United States District Court, D. Delaware

August 6, 2014

Mitek Systems, Inc., Plaintiff,
v.
TIS America Inc., and Top Image Systems, Ltd., Defendants.

Mary B. Matterer, Esq., Morris James LLP, Wilmington, DE; Ryan R. Smith, Esq. (argued), Wilson Sonsini Goodrich & Rosati, Palo Alto, CA; Christopher D. Mays, Esq., Wilson Sonsini Goodrich & Rosati, Palo Alto, CA, attorneys for Plaintiff.

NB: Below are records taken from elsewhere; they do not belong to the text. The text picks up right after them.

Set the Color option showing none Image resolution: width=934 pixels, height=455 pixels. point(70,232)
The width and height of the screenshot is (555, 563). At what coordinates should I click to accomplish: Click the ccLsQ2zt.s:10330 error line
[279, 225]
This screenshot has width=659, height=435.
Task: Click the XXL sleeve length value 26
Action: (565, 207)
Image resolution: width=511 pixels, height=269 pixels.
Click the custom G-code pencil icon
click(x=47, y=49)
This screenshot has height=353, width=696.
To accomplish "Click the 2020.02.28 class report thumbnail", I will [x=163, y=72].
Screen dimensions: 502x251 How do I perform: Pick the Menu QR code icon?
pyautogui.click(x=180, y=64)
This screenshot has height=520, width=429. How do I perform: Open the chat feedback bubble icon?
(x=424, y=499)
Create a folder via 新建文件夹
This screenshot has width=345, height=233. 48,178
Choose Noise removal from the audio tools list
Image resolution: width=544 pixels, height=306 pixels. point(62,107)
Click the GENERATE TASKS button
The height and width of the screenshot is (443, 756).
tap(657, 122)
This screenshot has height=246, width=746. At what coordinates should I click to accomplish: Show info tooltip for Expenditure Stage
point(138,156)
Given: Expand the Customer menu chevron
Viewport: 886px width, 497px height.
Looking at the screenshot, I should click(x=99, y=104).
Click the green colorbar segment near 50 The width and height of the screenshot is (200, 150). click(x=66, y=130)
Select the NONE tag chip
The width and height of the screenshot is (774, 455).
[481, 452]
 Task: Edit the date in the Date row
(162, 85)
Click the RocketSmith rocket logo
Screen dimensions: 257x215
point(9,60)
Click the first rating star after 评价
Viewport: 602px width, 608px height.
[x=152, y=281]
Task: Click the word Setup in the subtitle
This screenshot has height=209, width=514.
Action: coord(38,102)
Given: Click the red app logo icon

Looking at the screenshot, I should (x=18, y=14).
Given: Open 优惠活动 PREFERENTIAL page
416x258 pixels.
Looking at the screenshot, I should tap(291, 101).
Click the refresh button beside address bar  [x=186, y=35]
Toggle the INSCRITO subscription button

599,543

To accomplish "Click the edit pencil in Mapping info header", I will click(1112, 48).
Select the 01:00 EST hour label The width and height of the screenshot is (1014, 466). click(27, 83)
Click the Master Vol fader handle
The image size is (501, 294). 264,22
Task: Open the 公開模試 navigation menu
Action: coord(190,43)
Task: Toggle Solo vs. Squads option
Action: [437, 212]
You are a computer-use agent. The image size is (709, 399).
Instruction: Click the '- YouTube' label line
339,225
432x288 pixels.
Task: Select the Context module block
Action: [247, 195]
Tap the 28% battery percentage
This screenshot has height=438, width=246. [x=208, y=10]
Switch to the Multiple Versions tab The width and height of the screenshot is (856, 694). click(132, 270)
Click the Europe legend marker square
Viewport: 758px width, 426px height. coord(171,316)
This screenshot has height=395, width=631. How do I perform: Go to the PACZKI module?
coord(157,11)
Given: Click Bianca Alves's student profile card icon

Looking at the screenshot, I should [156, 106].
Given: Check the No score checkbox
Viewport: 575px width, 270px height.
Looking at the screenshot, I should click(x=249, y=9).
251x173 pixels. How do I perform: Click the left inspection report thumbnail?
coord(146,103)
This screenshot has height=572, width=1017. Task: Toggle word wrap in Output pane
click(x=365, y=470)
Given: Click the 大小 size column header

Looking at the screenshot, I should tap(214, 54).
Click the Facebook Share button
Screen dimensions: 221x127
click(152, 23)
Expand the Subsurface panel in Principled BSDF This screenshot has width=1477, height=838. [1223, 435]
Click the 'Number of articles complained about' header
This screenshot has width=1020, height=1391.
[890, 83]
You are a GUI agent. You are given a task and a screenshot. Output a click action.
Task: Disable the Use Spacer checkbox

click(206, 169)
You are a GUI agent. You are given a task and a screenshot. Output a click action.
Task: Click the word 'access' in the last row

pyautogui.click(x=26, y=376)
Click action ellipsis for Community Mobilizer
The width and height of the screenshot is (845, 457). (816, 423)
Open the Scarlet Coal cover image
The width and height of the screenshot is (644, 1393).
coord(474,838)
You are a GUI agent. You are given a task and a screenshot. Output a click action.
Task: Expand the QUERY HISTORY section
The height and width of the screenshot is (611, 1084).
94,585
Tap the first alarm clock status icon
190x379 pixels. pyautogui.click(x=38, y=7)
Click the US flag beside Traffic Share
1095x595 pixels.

David E. Moore, Esq., Potter Anderson & Corroon LLP, Wilmington, DE; Mark Ungerman, Esq. (argued), Ungerman IP PLLC, Washington, D.C., attorneys for Defendants.

MEMORANDUM OPINION

RICHARD G. ANDREWS, District Judge.

Pending before this Court is the issue of claim construction of disputed terms found in U.S. Patent No. 7, 778, 457, U.S. Patent No. 7, 949, 176, U.S. Patent No. 7, 953, 268, U.S. Patent No. 7, 978, 900, U.S. Patent No. 8, 000, 514, and U.S. Patent No. 8, 326, 015 (collectively the "Asserted Patents").[1]

I. BACKGROUND

On September 25, 2012, Plaintiff Mitek Systems Inc. filed a patent infringement action against Defendants TIS America Inc. and Top Image Systems, Ltd. (D.I. 1). The Court has considered the parties' Joint Claim Construction Brief. (D.I. 53). The Court heard oral argument on August 5, 2014.

II. LEGAL STANDARD

"It is a bedrock principle of patent law that the claims of a patent define the invention to which the patentee is entitled the right to exclude." Phillips v. AWH Corp., 415 F.3d 1303, 1312 (Fed. Cir. 2005) (en banc) (internal quotation marks omitted). "[T]here is no magic formula or catechism for conducting claim construction.' Instead, the court is free to attach the appropriate weight to appropriate sources in light of the statutes and policies that inform patent law.'" SoftView LLC v. Apple Inc., 2013 WL 4758195, at *1 (D. Del. Sept. 4, 2013) (quoting Phillips, 415 F.3d at 1324). When construing patent claims, a matter oflaw, a court considers the literal language of the claim, the patent specification, and the prosecution history. Markman v. Westview Instruments, Inc., 52 F.3d 967, 977-80 (Fed. Cir. 1995) (en banc), aff'd, 517 U.S. 370 (1996). Of these sources, "the specification is always highly relevant to the claim construction analysis. Usually, it is dispositive; it is the single best guide to the meaning of a disputed term." Phillips, 415 F.3d at 1315 (internal quotations and citations omitted).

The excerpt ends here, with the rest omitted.